Here's the Mauna Kea and its beach.
Hapuna Beach regularly shows up on lists of the world's best beaches.
Yet there are sections with wonderful solitude, such as the little beach shown in the headline photo above, south of Spencer County Beach, and undeveloped Mau'umae Beach, shown below.
Along the way there is opportunity to visit with native and non-native wildlife. This is the 'iole manakuke, Hawaii's answer to the squirrel, though this is no native. It's a badly invasive mongoose from Asia.
At Hapuna Beach they have a gaggle of resident nenes.
And in quiet shady areas you'll nearly always run into resting sea turtles.
The historic trail lives up to its name, passing sacred sites such as the Pu'ukohola Heiau National Historic Landmark where Kamehameha I consolidated his power.

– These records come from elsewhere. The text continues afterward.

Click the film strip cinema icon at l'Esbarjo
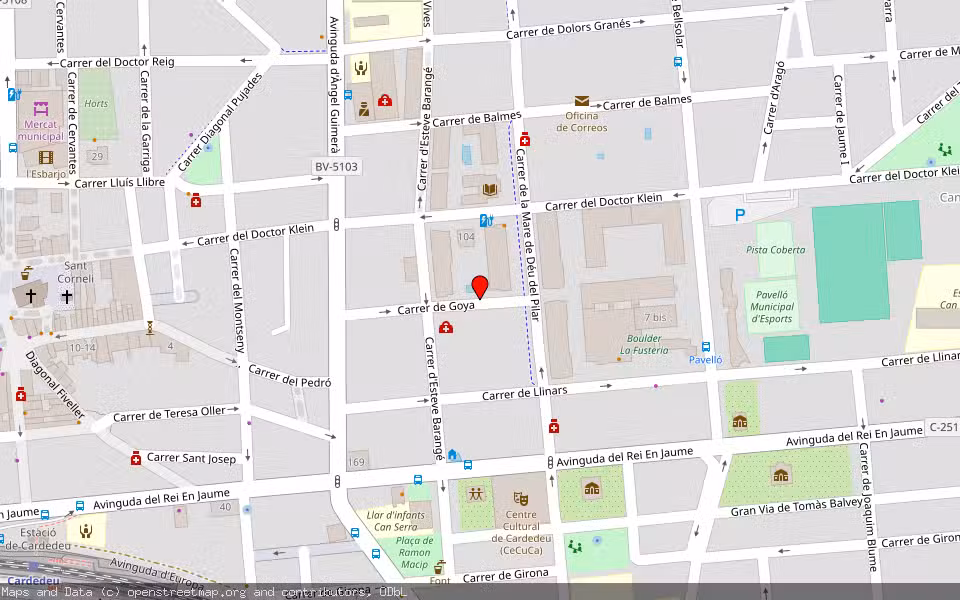pos(46,157)
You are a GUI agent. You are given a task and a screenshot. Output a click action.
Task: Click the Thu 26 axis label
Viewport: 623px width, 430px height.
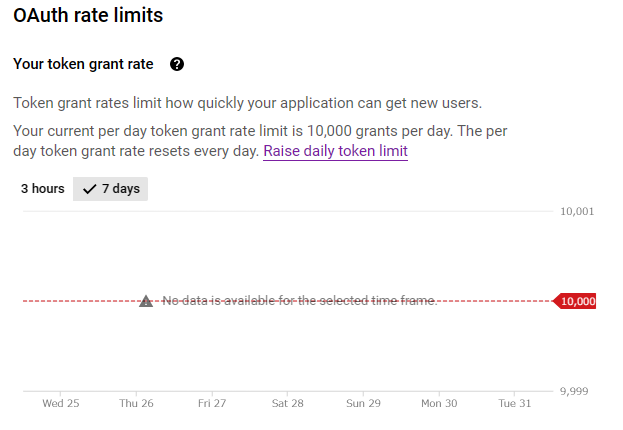click(136, 403)
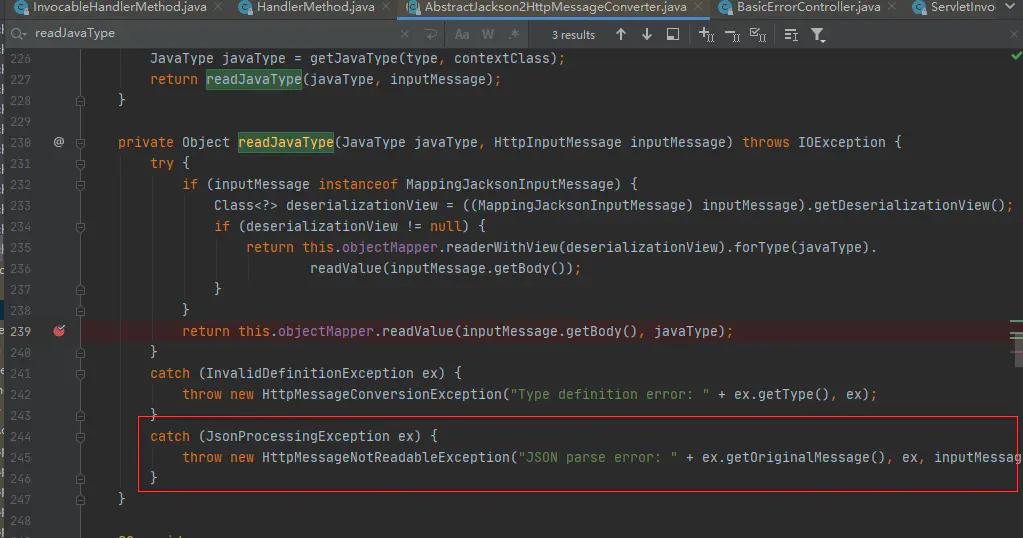Remove breakpoint on line 239
The image size is (1023, 538).
point(58,331)
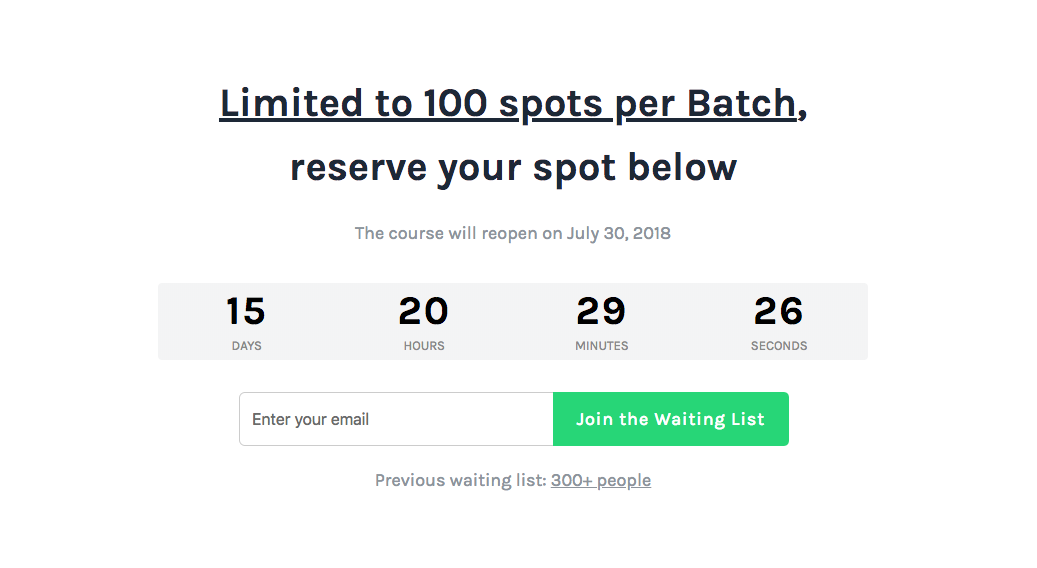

Replica twin hulled canoe and outriggers can be seen plying the waters just offshore.
The coral stone cairns are most likely the work of tourists.
And finally the shores are replete with many of my favorite subjects--the specimen trees of all shapes and configurations
Here's an interactive map of the parts of the Ala Kahakai Trail that I've hiked that are part of this core section in South Kohala and adjacent North Kona districts.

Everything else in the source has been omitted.